Banduma ise: haşlanmış hindi suyu, yufka ekmeği, ceviz içi, tereyağı ve hindi eti kullanılarak yapılır.Cırık yani sıkma ise, bir tür hamur işi tatlıdır.

GEZİLECEK YERLER

MERKEZ İSMAİL BEY CAMİSİ

İlçe merkezinde, İsmailbey mahallesindedir. 1231 yılında, İsmail bey isimli bir şahıs tarafından yaptırıldığı tahmin edilmektedir, çünkü kitabesi yoktur. Minaresi, tuğladandır. Cami, günümüzde ibadete açıktır.

ÇAYIRCIK CAMİSİ

İlçe merkezinin 1 km. batısındaki, Çayırcak mahallesindedir. Kitabesine göre: 1455 yılında, Candaroğullarından İsmail bey tarafından yaptırılmıştır. Günümüzde ibadete açıktır.

FATMA HATUN TÜRBESİ

Devrekani yöresinde, Candaroğullarına ait bir mermer lahit mezar bulunmaktadır. Merkeze bağlı Sazyaka köyündeki bu lahidin boyu: 1.40 metre, yüksekliği: 0.60 metredir. Baş kısmında bir yazıt bulunmakta olup, bu yazıtta: Teoman Ece kızı Fatma Hatun’un 1448 yılında öldüğü ve burada yattığı yazılıdır.

Kastamonu Devrekani

ASLAN HEYKELİ

Çayırcık mahallesinde, Roma dönemine aittir. Ancak, daha önceki dönemlere de ait olabileceği değerlendirilmektedir. Aslan: kralın asilliğini göstermektedir. Dolayısı ile, Çayırcık mevkiinde bulunan bu aslan heykeli, eski dönemlerde buranın önemli bir yerleşim alanı olduğunu kanıtlamaktadır.

BEYLER BARAJI-FOSİL 

Burası, ülkemizde dinozor fosilinin ilk defa bulunduğu yer olarak önem kazanmaktadır. Evet, 1999 yılı Ağustos ayında, Beyler Barajı çevresinde, günümüzden 65-70 milyon yıl öncesine ait ve denizlerin dinazoru olarak bilinen bir fosil kalıntısı bulunmuştur.

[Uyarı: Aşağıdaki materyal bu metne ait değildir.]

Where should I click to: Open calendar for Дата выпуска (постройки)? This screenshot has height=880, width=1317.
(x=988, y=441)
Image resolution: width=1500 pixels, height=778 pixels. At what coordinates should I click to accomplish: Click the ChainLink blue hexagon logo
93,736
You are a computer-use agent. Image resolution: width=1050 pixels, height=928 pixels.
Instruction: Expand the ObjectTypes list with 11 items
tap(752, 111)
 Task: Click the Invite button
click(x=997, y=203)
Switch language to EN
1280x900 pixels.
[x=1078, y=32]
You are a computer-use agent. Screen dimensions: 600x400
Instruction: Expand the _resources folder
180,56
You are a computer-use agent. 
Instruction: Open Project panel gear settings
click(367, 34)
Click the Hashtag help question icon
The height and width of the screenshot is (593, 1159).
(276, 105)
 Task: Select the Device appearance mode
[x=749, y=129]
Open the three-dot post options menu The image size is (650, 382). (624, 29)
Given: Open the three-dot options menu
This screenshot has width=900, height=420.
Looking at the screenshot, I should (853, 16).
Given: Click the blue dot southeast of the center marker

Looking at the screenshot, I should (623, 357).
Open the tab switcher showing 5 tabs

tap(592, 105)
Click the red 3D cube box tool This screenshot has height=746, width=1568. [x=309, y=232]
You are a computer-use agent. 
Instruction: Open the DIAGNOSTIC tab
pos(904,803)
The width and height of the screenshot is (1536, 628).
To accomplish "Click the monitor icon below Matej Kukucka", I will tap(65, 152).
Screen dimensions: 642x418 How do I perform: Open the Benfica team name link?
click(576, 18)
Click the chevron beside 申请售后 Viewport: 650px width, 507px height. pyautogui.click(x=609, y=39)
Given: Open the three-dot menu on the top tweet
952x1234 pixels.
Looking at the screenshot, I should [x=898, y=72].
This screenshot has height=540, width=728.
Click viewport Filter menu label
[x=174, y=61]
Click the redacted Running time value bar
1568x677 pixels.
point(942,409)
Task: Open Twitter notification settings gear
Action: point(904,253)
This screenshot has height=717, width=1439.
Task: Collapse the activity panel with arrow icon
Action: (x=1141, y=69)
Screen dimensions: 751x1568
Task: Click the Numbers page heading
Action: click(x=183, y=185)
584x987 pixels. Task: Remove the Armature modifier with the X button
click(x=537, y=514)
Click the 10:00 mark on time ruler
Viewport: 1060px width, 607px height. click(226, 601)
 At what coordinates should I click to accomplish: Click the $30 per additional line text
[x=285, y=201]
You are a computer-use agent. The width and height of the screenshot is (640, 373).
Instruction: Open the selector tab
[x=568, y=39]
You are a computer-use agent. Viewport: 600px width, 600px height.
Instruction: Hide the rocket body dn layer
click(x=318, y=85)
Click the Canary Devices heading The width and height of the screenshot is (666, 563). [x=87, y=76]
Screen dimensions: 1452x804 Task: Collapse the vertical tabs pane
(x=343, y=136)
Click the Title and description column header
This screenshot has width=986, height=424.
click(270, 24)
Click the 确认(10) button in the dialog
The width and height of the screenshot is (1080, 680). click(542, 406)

Bu fosil, Türkiye ve Batı Asya bölgesinde bulunan ilk fosil keşfidir. Aynı tür fosil kalıntıları daha önceki yıllarda: Amerika, Hollanda, Belçika, Polonya ve Bulgaristan yörelerinde bulunmuştur.

Fosil kalıntısı, yaklaşık 17.5 metre uzunluğundadır. Kafa bölgesinin uzunluğu ise, yaklaşık 1.5 metredir. Alt çene uzunluğu: 70 cm. dir ve çenede, 10-12 cm. uzunluğunda kesici ve parçalayıcı dişler bulunmaktadır.

BELOVACIK KÖYÜ

İlçe merkezine 17 km. uzaklıktadır.
Burada, bir gölet var ve gölette: Renkli akvaryum balıkları bulunuyor ve yetiştiriliyor. Bu renkli balıklar, bir süre önce bu sulama göletine bırakılmışlar ve zamanla çoğalmışlardır.
Gerçekten ilginç, bu gölette bulunan renkli balıklar, çevreden gelenler tarafından ziyaret ediliyor.

KURTŞEYH TÜRBESİ

İlçe merkezinde, Kurtbey mahallesinde, Tekke sokaktadır. Yapının, kitabesinde, 1028 yılında yapıldığı yazılıdır.

ALAMAN DAĞI

İlçe merkezine 7 km. uzaklıkta, Bozkocatepe-Kurukavak köyleri sınırları içindedir. Burası, güzel bir mesire yeri olarak günübirlik ziyaretçiler tarafından yoğun olarak tercih edilmektedir. Ancak, gerekli piknik ve konaklama alt yapısı bulunmamaktadır.

Kastamonu Devrekani
Kastamonu Devrekani
Kastamonu Devrekani
Kastamonu Devrekani
Kastamonu Devrekani

            

ANTİK HİTİT ŞEHRİ

Kınık köyündedir.
Burada, 1994 yılında başlayan arkeolojik kazılarda, birçok antik dönem eseri gün ışığına çıkarılmıştır. Hatta, yapılan araştırmalarda, burada bir yer altı ve bir de yer üstü şehri bulunmuştur. Aslında, burası tesadüfen bulunmuştur. Şöyle ki: burada yapılacak bir baraj için yapılan hafriyat çalışmaları sırasında, bir dozer operatörü tarafından, bir grup Hitit madeni kabı bulunur.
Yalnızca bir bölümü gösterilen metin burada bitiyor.